I know this is a gaming phone but I do wish the cameras were better. On the back, there’s a main 64-megapixel camera that uses pixel binning to improve image brightness and reduce noise. There’s a 13-megapixel ultrawide camera and a 5-megapixel macro camera. The main camera takes some decent photos in bright light. But when you get into dimmer situations like indoors the image quality suffers. If it’s dark, the phone automatically goes into a night mode that produces mediocre results.


Another downside is there isn’t any water- or dust-resistance. For the price, it seems like there should be. And if you’re wondering about that price, that makes two of us. At this time, US pricing hasn’t been announced. If we go by European pricing and convert to US dollars, a baseline ROG Phone 5 would be $950 and the ROG Phone Ultimate would cost $1,540. (See the chart below for the full breakdown of international conversions.)

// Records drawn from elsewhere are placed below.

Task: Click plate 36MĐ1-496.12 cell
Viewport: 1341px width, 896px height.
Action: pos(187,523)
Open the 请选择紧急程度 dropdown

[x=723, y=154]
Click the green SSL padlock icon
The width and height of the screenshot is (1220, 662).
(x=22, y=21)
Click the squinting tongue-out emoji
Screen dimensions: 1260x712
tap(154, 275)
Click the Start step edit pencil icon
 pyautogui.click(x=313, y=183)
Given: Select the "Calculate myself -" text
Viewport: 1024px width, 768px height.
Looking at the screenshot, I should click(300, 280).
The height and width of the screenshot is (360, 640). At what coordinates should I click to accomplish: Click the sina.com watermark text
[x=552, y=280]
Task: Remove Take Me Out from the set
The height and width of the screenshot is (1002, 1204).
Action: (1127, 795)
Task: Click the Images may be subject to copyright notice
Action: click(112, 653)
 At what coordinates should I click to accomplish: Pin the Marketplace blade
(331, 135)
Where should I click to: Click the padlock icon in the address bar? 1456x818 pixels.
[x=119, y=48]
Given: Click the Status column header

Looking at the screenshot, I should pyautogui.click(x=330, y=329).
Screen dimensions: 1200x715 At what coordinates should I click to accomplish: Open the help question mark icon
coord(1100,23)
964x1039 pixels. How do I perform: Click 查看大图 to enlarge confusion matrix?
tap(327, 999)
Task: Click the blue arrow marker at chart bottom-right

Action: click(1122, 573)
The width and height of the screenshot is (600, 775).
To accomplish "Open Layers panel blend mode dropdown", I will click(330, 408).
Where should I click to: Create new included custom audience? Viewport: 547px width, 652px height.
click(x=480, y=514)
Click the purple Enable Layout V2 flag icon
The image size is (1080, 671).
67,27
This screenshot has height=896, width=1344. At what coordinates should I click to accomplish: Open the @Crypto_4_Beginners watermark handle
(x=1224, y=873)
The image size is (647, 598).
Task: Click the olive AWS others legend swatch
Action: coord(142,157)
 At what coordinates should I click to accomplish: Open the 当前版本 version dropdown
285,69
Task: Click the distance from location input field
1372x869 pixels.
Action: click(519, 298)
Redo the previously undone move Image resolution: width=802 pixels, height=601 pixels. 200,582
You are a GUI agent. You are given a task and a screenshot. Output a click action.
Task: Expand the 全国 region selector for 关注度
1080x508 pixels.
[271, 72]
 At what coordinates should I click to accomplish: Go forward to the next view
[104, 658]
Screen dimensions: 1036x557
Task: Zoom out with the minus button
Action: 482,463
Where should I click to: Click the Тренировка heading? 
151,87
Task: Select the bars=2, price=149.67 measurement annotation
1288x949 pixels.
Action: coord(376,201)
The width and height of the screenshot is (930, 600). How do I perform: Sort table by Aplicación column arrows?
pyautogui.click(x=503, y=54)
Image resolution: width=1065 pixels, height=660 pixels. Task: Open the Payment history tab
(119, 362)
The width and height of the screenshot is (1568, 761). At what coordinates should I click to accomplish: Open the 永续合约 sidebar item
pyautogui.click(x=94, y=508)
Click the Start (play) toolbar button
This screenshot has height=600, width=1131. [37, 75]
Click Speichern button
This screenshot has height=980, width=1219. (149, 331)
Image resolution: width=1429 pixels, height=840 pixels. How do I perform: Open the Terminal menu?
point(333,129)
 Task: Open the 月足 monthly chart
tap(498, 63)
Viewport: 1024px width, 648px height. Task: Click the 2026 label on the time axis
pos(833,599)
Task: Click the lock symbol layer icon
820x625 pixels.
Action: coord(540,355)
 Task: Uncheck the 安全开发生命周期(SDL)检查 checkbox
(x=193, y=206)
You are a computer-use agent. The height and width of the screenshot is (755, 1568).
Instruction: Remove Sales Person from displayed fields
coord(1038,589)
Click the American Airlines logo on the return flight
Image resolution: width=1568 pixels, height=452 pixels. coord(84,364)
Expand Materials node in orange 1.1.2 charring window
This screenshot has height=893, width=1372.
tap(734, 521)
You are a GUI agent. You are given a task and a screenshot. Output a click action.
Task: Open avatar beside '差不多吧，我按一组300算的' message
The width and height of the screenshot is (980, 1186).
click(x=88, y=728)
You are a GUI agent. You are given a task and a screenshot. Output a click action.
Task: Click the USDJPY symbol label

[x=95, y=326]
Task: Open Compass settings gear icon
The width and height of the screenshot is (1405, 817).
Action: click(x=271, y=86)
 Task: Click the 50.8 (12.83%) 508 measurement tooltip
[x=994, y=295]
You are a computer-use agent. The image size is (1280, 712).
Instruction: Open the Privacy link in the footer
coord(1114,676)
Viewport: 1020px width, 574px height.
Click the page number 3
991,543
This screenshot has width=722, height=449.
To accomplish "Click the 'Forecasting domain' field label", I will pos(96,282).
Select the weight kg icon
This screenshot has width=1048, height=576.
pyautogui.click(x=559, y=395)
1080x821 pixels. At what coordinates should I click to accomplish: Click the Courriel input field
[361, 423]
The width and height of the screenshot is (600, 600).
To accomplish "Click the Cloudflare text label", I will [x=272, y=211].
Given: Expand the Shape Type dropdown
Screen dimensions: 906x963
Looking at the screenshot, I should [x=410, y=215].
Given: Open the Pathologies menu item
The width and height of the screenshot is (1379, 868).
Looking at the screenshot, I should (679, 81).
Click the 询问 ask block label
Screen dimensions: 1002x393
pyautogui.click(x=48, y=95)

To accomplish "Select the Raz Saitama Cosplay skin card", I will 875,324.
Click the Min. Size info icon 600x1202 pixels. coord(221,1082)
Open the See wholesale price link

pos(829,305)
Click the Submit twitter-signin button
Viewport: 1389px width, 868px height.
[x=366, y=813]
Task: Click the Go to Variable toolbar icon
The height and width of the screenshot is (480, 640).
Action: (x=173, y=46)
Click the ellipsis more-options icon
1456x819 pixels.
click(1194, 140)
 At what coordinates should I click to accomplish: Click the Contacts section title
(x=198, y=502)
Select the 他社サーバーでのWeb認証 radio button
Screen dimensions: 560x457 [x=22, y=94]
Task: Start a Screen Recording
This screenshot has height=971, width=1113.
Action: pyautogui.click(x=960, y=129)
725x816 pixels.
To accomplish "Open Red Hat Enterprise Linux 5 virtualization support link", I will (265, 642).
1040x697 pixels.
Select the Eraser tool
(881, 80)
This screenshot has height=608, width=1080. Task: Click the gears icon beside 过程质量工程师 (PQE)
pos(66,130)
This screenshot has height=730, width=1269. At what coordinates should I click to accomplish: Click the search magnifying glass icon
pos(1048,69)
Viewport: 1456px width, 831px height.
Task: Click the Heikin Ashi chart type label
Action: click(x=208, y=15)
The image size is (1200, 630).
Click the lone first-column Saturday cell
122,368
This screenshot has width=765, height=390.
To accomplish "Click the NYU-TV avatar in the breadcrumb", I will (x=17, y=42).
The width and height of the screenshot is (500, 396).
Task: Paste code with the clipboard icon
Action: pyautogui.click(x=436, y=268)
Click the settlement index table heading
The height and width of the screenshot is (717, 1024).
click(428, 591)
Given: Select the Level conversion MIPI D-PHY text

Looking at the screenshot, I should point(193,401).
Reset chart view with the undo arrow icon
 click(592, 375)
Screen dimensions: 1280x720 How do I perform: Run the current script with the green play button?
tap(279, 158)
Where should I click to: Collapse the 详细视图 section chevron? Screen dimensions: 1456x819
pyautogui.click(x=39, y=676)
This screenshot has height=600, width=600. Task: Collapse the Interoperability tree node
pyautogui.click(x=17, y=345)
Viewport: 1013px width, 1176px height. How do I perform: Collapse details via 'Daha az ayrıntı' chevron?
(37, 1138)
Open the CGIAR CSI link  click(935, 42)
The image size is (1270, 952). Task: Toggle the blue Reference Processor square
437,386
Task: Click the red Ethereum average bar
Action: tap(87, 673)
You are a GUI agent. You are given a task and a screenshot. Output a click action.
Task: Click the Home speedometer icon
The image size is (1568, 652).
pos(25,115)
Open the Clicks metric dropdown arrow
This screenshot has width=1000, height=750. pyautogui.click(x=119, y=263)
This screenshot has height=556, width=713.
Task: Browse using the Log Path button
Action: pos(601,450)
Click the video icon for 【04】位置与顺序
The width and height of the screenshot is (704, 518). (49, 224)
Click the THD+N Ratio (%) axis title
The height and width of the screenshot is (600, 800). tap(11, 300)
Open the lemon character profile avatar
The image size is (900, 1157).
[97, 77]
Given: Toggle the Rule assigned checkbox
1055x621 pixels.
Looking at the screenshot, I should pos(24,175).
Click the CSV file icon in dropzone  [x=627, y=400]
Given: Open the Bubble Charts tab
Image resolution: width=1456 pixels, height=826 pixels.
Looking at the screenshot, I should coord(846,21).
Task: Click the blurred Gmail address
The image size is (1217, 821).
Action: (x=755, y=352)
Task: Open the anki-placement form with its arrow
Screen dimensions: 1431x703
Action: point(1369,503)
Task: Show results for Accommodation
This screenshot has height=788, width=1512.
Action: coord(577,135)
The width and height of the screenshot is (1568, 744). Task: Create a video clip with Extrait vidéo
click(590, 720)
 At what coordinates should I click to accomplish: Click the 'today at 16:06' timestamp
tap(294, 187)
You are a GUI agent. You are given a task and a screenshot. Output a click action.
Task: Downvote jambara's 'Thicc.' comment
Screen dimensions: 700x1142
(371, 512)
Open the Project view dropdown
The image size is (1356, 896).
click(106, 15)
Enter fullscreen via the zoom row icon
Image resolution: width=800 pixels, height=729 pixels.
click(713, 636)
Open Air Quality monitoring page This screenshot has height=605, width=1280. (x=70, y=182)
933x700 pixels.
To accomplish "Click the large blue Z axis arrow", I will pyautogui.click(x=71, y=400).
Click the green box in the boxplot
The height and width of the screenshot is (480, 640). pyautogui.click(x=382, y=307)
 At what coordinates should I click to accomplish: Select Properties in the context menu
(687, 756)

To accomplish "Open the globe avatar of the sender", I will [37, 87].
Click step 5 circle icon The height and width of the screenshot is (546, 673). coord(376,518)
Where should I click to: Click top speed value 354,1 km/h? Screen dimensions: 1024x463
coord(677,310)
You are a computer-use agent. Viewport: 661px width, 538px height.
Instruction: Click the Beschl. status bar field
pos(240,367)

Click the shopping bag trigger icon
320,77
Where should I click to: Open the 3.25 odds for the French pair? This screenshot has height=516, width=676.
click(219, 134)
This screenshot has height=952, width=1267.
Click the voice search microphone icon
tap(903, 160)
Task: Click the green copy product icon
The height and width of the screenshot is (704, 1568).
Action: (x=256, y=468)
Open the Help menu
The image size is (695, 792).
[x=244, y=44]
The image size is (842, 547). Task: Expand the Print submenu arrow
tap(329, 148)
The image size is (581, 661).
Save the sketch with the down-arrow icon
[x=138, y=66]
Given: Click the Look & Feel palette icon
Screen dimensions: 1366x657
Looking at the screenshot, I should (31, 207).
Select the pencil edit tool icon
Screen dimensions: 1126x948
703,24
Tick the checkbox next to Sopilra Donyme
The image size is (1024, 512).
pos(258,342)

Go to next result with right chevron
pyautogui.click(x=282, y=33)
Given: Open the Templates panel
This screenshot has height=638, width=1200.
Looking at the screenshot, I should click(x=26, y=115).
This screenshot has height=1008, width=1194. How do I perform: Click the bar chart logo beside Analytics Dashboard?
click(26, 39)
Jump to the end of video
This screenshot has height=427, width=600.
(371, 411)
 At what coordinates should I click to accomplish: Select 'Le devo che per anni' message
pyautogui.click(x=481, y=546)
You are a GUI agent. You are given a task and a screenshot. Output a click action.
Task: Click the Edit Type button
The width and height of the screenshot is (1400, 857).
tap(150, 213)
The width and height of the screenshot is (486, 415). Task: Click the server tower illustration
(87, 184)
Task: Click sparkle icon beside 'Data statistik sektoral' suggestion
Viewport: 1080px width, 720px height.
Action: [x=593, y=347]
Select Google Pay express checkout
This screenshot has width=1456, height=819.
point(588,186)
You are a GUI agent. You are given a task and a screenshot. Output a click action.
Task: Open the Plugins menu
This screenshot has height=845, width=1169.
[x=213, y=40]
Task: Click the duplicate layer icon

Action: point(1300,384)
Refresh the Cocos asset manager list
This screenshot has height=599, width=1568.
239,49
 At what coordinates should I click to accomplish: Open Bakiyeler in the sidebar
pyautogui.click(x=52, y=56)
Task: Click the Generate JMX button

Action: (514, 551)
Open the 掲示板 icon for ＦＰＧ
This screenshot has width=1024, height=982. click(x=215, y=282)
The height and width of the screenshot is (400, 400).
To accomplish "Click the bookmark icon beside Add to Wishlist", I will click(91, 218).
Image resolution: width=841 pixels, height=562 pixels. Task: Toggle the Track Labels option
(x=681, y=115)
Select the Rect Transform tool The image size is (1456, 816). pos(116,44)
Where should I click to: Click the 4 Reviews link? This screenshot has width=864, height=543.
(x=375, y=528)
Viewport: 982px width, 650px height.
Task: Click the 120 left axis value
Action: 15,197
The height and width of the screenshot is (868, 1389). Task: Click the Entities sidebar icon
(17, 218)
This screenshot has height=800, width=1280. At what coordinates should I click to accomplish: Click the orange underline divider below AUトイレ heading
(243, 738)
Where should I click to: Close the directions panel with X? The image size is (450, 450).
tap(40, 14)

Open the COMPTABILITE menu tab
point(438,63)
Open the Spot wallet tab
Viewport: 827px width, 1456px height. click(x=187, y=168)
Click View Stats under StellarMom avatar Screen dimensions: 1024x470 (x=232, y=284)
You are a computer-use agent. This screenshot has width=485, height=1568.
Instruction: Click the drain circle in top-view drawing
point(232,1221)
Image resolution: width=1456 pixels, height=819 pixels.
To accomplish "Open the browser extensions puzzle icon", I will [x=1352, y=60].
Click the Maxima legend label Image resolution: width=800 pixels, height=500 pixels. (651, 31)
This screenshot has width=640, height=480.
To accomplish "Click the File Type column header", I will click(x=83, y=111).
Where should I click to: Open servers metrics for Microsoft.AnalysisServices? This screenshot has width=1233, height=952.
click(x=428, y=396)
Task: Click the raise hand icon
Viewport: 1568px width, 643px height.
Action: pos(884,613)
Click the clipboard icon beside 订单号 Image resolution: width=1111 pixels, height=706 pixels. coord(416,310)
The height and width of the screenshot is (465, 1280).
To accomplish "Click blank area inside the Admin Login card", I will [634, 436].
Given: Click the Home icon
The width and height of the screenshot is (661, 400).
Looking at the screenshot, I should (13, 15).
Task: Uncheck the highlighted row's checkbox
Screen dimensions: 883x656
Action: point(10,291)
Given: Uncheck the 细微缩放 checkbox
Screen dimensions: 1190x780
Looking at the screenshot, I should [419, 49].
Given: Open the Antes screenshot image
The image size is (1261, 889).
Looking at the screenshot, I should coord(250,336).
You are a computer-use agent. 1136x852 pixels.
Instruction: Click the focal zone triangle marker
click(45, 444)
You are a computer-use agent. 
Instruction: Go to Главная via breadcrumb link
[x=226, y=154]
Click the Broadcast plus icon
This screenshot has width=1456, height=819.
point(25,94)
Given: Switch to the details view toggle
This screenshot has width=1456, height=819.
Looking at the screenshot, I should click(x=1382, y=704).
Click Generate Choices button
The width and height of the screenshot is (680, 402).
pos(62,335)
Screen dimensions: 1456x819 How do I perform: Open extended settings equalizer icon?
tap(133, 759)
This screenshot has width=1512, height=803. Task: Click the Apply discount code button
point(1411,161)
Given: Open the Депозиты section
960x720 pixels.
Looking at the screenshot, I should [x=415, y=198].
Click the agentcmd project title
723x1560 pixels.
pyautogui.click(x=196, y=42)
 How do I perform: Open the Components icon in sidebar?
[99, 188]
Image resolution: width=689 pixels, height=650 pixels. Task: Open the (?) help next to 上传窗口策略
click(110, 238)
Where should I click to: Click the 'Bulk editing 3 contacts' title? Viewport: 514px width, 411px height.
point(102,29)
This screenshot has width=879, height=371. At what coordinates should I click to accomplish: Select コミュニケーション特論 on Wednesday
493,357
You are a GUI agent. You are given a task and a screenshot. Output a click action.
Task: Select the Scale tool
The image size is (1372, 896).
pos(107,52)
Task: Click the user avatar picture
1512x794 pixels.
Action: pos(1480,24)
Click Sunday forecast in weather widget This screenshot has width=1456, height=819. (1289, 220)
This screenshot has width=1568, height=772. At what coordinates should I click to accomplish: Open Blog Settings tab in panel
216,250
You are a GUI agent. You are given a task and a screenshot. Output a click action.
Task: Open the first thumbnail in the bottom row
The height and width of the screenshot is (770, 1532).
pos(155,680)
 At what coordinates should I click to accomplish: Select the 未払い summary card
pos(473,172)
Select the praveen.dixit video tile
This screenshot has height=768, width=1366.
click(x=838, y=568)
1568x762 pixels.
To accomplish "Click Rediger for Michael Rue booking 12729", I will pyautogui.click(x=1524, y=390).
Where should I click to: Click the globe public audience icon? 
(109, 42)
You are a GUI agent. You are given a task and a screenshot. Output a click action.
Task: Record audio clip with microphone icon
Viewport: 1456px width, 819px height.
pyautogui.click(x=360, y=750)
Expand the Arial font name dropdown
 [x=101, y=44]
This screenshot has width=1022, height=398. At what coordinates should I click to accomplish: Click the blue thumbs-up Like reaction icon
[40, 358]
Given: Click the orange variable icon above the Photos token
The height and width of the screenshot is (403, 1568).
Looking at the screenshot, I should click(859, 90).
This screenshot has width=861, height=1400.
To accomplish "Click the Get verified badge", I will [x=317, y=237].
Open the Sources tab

Be careful with those conversions, though. They probably aren’t the actual US prices — European prices include tax — so it’s hard to put a value on these phones. If the baseline ROG Phone 5 was $700 or even $800, it would be an excellent value. And if the Ultimate was $1,200, I’d have no problem recommending it to someone looking for a gaming phone. But until those prices are announced, who knows. For that reason, I’m holding off on scoring this review until US prices are announced.